Valerie Egdell

Valerie Egdell is a Senior Research Fellow at the Employment Research Institute. Valerie shares some of her experience since she started working here in 2010. 


What's your background as a researcher?

I have a degree in Geography from Durham University; and an MA in Human Geography Research and a PhD from Newcastle University. My PhD examined how carers of people with dementia mobilise their support networks and draw social, cultural and emotional resources to manage the demands of informal care.

What is your research area?

My research interests are in youth and older worker transitions; the role of the third sector in public service delivery; and welfare reform. I have worked on a number of projects for different funders such as the European Commission, the Scottish Government, Skills Development Scotland and the UK Commission for Employment and Skills.

What attracted you to a fellowship at Edinburgh Napier?

I started working at the Employment Research Institute in 2010 as a Research Assistant, having completed my PhD at Newcastle University.
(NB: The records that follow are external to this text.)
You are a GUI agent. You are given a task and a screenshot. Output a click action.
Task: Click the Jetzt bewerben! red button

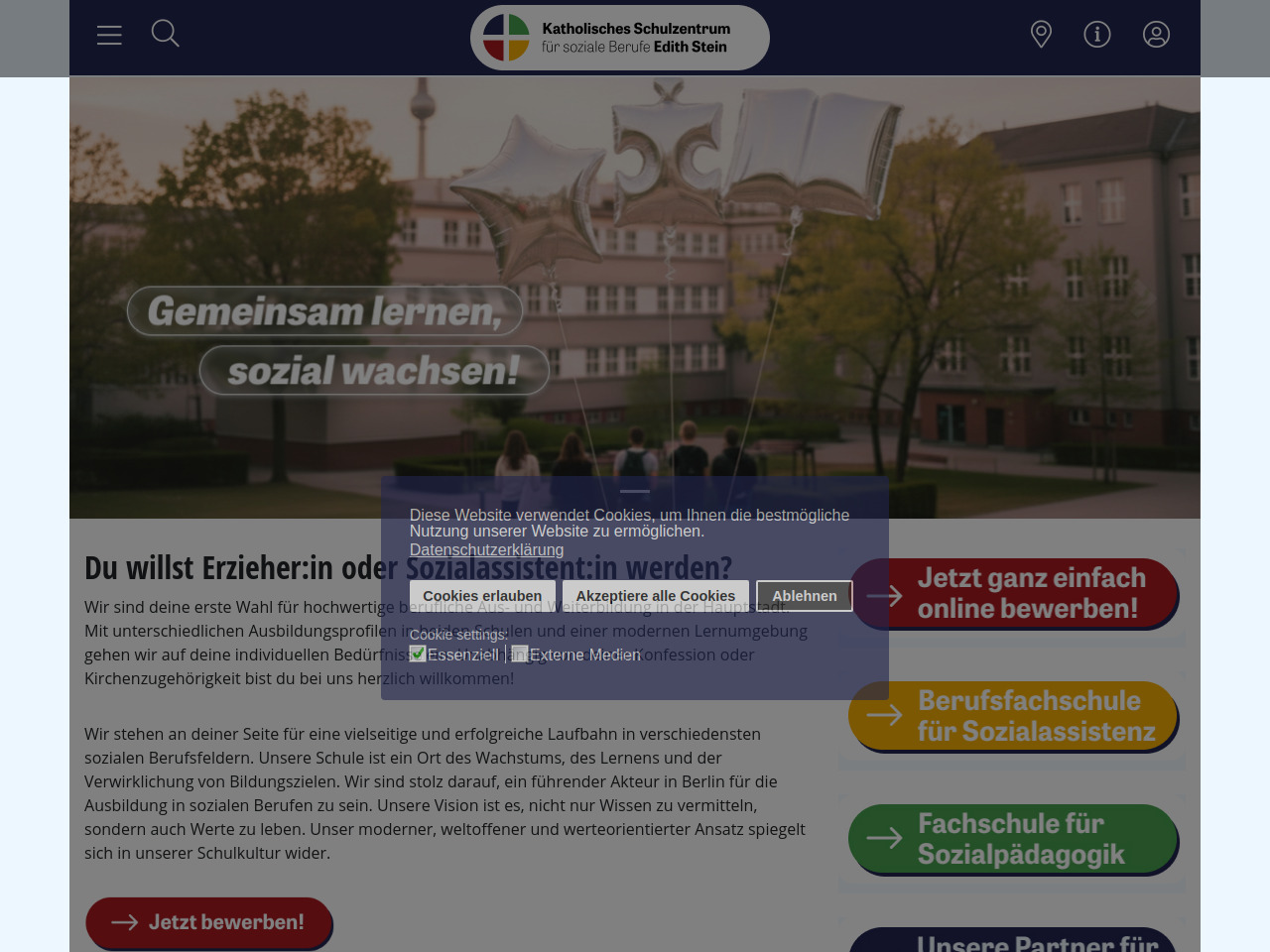(x=209, y=922)
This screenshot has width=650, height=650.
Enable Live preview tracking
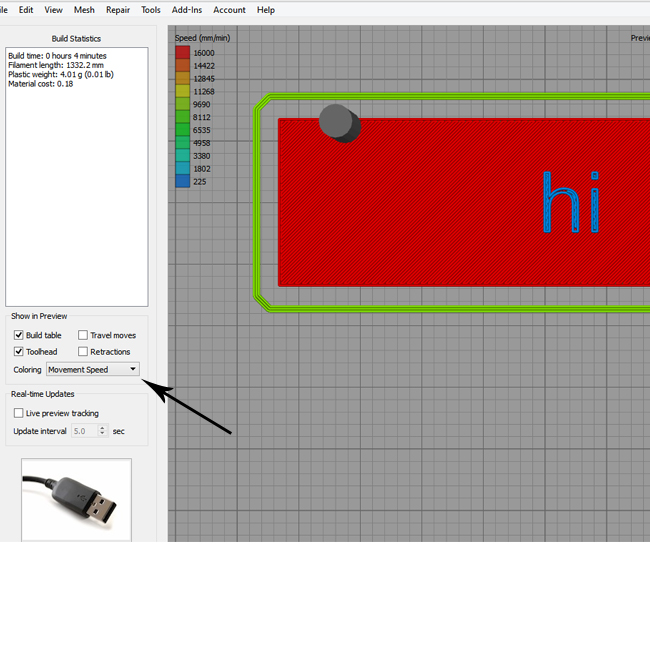(19, 413)
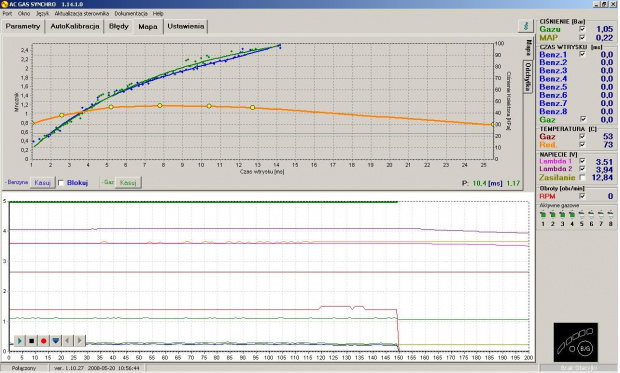Image resolution: width=620 pixels, height=373 pixels.
Task: Step the oscilloscope backward with left arrow
Action: 68,340
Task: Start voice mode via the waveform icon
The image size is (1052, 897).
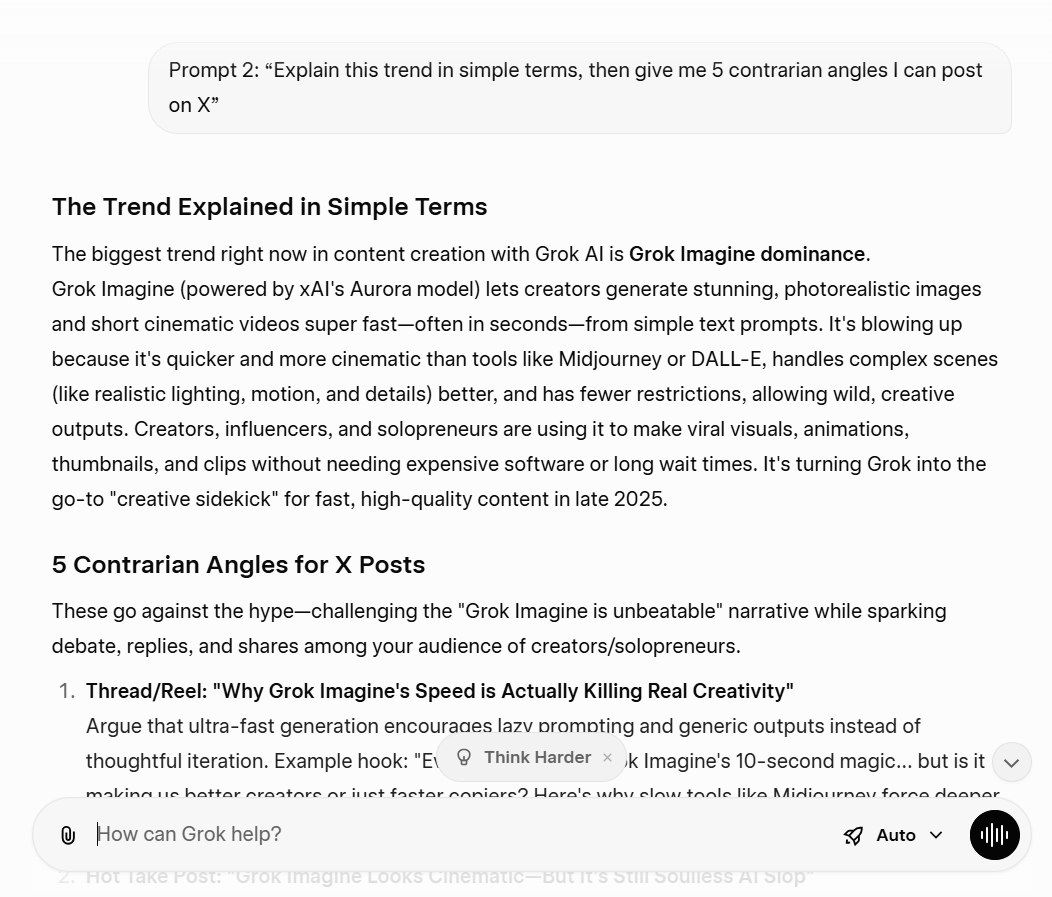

In 2013 I applied for a Research Fellow position at the Employment Research Institute, and I was promoted to Senior Research Fellow in 2014.

I applied for the Research Assistant post as I wanted to develop my research skills post PhD. The position advertised at the Employment Research Institute offered the opportunity to work on a range of projects and develop a broad skills base.

What has your experience been like to date?

The Employment Research Institute has provided me with the opportunity to work on a range of projects and develop a broad base of research, leadership and administrative skills. I have collaborated on research projects with academics from across the UK and Europe. I have also traveled internationally and attended a range of key conferences in my area. 

What's it like being based in Edinburgh? 

Edinburgh is a great city to live and work in. It is easy to get around with good transport links to the rest of UK and Europe. There are always lots of cultural activities, especially around festival time in August. There is stunning countryside close by – I especially enjoy trips down to the Borders and Northumberland.

What advice would you have for other research fellows?

  • Make the most of the opportunities to develop your research, teaching, leadership and administrative skills. 
  • Take up opportunities to collaborate with colleagues from across the University and beyond.
  • Ask your more experienced colleagues for feedback on papers.
  • Take part in a wide range of activities and events to disseminate your research.